Current deep learning networks are only very superficially inspired by the brain in that they consist of layers of neurons connected with synapses of varying weights. The fundamental operation of (most) artificial neural networks is based on supervised training, where the network receives some known and human labeled input ("this is a cat"), then compares the current output of the network with the desired output and tweaks the conduction values of synapses until the difference (error) is minimized. Mathematically this corresponds to minimizing an error function in a very high dimensional space by tools like stochastic gradient descent. We are certain that this is NOT how the brain functions. A symptom is that today's neural network may need tens of thousands of cat images to learn to recognize cats, whereas a child may need to be told only a few times that this is a cat. Humans learn continuously and new knowledge doesn't damage prior knowledge, whereas are very brittle when trying to add new knowledge.

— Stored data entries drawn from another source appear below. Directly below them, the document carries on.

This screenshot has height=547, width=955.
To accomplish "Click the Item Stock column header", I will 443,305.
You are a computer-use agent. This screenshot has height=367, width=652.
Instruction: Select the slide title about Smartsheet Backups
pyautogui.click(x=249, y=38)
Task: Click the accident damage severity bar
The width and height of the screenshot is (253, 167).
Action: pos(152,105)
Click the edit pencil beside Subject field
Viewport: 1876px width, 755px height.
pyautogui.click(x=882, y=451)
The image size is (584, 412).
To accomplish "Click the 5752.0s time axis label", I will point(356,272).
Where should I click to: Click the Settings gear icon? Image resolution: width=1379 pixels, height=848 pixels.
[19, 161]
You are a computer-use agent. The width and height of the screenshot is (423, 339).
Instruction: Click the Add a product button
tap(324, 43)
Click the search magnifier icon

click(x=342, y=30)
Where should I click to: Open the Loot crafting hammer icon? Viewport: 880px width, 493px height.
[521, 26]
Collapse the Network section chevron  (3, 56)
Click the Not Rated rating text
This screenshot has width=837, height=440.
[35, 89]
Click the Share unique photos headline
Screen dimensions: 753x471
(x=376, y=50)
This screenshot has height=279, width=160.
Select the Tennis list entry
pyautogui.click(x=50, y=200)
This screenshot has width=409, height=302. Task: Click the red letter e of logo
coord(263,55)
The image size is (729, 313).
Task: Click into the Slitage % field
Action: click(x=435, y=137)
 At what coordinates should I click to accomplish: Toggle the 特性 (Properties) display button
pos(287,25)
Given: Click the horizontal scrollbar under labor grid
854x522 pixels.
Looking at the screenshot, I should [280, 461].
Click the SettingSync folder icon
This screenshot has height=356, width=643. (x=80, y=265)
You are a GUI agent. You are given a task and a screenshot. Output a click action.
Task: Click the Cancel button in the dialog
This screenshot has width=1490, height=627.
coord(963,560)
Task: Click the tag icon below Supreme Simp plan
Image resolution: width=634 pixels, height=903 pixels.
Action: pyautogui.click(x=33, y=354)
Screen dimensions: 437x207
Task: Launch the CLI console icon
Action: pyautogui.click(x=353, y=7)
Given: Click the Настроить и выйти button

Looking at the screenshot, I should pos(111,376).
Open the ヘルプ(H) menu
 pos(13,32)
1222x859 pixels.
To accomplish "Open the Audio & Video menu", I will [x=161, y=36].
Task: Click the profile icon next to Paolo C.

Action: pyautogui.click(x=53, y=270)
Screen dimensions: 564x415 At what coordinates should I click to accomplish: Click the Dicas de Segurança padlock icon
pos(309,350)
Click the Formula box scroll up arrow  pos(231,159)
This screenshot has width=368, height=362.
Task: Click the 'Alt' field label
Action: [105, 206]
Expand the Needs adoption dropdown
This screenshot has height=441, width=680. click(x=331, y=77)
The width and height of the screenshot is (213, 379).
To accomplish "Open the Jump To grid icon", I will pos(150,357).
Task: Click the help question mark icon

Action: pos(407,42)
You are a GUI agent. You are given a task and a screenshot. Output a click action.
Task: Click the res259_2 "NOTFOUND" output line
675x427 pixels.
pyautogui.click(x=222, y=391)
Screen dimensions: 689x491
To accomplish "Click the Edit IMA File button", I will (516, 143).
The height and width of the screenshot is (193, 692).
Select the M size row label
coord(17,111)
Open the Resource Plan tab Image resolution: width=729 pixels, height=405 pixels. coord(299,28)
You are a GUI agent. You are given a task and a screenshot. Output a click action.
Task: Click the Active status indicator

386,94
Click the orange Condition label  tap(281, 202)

Machines will only become intelligent in the human sense if they develop 'common sense', contextual awareness and reasoning. A common sense statement like "Clouds pay no taxes" is obvious to us, but a machine needs to learn a huge amount of facts about the world to even have a concept of taxes, clouds and any relationship between them (none in this case). This requires an intelligent machine - like a child - to autonomously develop a detailed model of the world and the relations between the elements in this world.
The elements of such world models form autonomously in the brain or an intelligent machine based on a specific mathematical concept (hierarchical sparse distributed representations and hyperdimensional computing), where sensory inputs form an invariant hierarchy of ever more complex model elements. Such a model has been developed at IBM Research ( Context Aware Learning / CAL).
The potential of CAL has been demonstrated by building several two-legged robots which learned on their own - without explicit programming - how to walk without falling down and by forming invariant representations of simple sensory input patterns.
The talk will end with an overview of two hardware projects part of the Machine Intelligence project. The data structures of Machine Intelligence are sparse and not well suited for GPUs. Therefore a new neural supercomputer (IBM Neural Computer 3000) has been built by us to accelerate the research into Machine Intelligence algorithms. We will discuss some early results from using this machine.